WORK TO DO:
1. In the page on broken-link checkers, how long does a checker wait at most for a response to each link by default?
2. Pick up the page on broken-link checkers after its last sentence and keep writing it.

═════ SELECTED EXTRACT

Create a broken-link checker

This document describes how to configure a periodic test of the the links contained in a URI by creating a synthetic monitor. You specify the options for the test, such as the origin URI, the number of links tested, and the number of retries, and then deploy a preconfigured Cloud Run function. To support your troubleshoot and debug efforts, synthetic monitors save detailed information about each test, including screenshots. Screenshots let you view the exact response seen by the customers of your application.

To learn more about synthetic monitors, see About synthetic monitors.

About broken-link checkers

Each broken-link checker tests the links serially, and there is an overall synthetic timeout, which is configurable.

By default, a broken-link checker does the following:

  • Searches the origin URI for HTML anchor elements with href attributes.
  • Tests the first 10 links found on the origin URI.
  • For each link, the checker issues a request and then waits at most 30 seconds for a response. When a response is received, the checker verifies that the HTTP response status is 200, which indicates a successful response. The checker doesn't perform retries.

You specify the origin URI. You can configure which HTML elements that the broken-link checker searches for, the maximum number of elements tested, the per-test timeout, and whether retries are performed. You can also configure broken-link checkers to wait for a selector to appear.

Broken-link checkers use the broken-links-ok template. The configuration for a broken-link checker is specified by the options object of the index.js file. If you create your checker by using the Google Cloud console, you're prompted for each configuration option and the Cloud Run function is updated for you. However, if you use the Cloud Monitoring API or Terraform, then you must populate this object.

After you create a broken-link checker, to modify the configuration, update the options object and redeploy the Cloud Run function.

══════════
═════ MATERIAL PROVIDED

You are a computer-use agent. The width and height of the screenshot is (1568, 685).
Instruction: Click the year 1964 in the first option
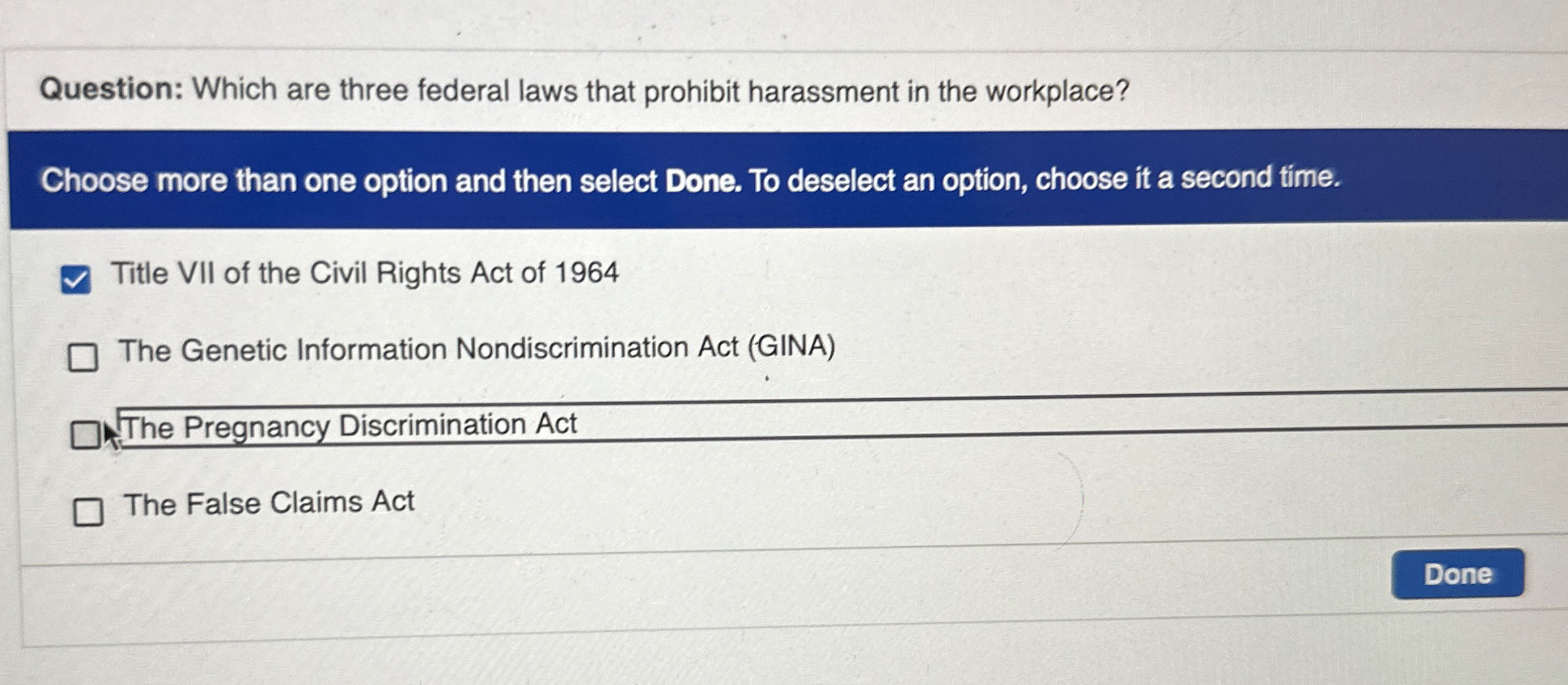[x=586, y=272]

══════════

RESULTS FOR THE EXERCISE:
1. At most 30 seconds.

2.
Before you begin

  1. To get the permissions that you need to view and modify synthetic monitors by using the Google Cloud console, ask your administrator to grant you the following IAM roles on your project:

    For more information about granting roles, see Manage access to projects, folders, and organizations.

    You might also be able to get the required permissions through custom roles or other predefined roles.

  2. Enable the Cloud Monitoring API, Artifact Registry API, Cloud Build API, Cloud Functions API, Cloud Logging API, Pub/Sub API, and Cloud Run Admin API APIs.

    Enable the APIs

  3. Verify that your Google Cloud project contains the default Compute Engine service account. This service account is created when you enable the Compute Engine API and has a name similar to 12345-compute@developer.gserviceaccount.com.

    In the Google Cloud console, go to the Service Accounts page:

    Go to Service Accounts

    If you use the search bar to find this page, then select the result whose subheading is IAM & Admin.

    If the default Compute Engine service account doesn't exist, then click Create service account and complete the dialog.

  4. Ensure that the default Compute Engine service account, or the service account that you created, has been granted the role of Editor (roles/editor).

    To view the roles granted to your service account, do the following:

    1. In the Google Cloud console, go to the IAM page:

      Go to IAM

      If you use the search bar to find this page, then select the result whose subheading is IAM & Admin.

    2. Select Include Google-provided role grants.
    3. If the service account used by your synthetic monitor isn't listed, or if it hasn't been granted a role that includes the permissions in the role of Cloud Trace Agent (roles/cloudtrace.agent), then grant this role to your service account.
  5. Configure the notification channels that you want to use to receive notifications. We recommend that you create multiple types of notification channels. For more information, see Create and manage notification channels and Create and manage notification channels by API.

Create a broken-link checker

Console

When you create a synthetic monitor by using the Google Cloud console, a new Cloud Run function (2nd gen) is deployed and the monitor for that Cloud Run function is created. You can't create a synthetic monitor that monitors an existing Cloud Run function.

  1. Ensure that you've enabled the required APIs, that your project contains a default Compute Engine service account, and that this account has been granted the role of Editor (roles/editor). For more information, see Before you begin.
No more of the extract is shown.